Si algo dejan claro las audiencias en el Comité de Inteligencia del Congreso en torno a lo ocurrido en Ucrania es cómo EEUU no ha cesado por un momento de influir en la política interna de esa antigua república soviética de modo similar a como ha hecho siempre en su propio patio trasero.

No es por supuesto nada que haya empezado con el presidente Donald Trump, sino que sucedió ya con sus dos últimos predecesores en la Casa Blanca: el republicano George W. Bush y el demócrata Barack Obama.

De poco sirvió que la canciller federal alemana, Angela Merkel, advirtiese en su momento a ambos presidentes de que todo esfuerzo por lograr la adhesión de Georgia y Ucrania a la Alianza Atlántica sería una línea roja para Putin.

Washington siguió interfiriéndose en la política de esas dos repúblicas exsoviéticas para atraerlas a su órbita militar hasta que Putin decidió dar un puñetazo en la mesa, ocupando la ucraniana península de Crimea, donde Rusia tiene la importante base naval de Sebastopol.

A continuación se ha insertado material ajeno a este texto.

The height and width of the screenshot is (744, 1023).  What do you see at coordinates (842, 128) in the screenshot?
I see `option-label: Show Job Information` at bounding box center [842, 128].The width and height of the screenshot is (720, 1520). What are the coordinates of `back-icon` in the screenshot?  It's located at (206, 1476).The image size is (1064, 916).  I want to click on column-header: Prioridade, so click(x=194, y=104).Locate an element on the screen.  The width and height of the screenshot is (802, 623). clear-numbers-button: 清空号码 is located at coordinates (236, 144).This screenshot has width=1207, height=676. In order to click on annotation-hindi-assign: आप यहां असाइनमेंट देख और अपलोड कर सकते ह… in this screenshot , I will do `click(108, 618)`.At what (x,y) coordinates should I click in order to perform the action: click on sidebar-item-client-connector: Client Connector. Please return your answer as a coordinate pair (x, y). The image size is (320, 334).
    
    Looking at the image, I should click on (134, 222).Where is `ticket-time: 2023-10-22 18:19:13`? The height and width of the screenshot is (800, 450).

A menos que uno siga teniendo puestas las anteojeras de la Guerra Fría no parece difícil entender la preocupación de Rusia con lo que allí se ve como un intento de cerco militar por parte de EEUU y sus aliados de la OTAN.

Estrategia que contraviene además lo que el presidente Ronald Reagan y su ministro de Asuntos Exteriores, James Baker, prometieron verbalmente al último presidente de la URSS, Mijail Gorbachov, a cambio de que no pusiera obstáculos a la reunificación alemana.

En lugar de dejar que la diplomacia y la distensión tomasen el relevo una vez derribado el muro de Berlín, de lo que acaban de cumplirse 30 años, EEUU optó por continuar con su lógica de Guerra Fría, que tanto beneficia a su industria armamentista.

Una vez desaparecido el Pacto de Varsovia, la OTAN habría perdido su razón de ser de no seguir existiendo un enemigo, y ninguno mejor para ocupar ese rol que el oso ruso, herido en su orgullo por la pérdida de su imperio y supuestamente decidido a tomar la revancha.

La anexión, ciertamente ilegal, de Crimea se convirtió así en el pretexto perfecto para seguir alimentando en los propios Estados Unidos, pero también en Europa la histeria antirrusa hasta el punto de que todos los esfuerzos por buscar un acercamiento a Moscú tropiezan con ese obstáculo.

Aunque haya dejado de ser comunista y su gasto militar, de 61.400 millones de dólares en 2018, sea solamente un décimo del de EEUU, una cuarta parte del de China e inferior al de Arabia Saudí, la India o Francia, Rusia es el espantajo que necesita EEUU para exigir a los aliados que aumenten su gasto en defensa: es decir, que le compren cada vez más armamento.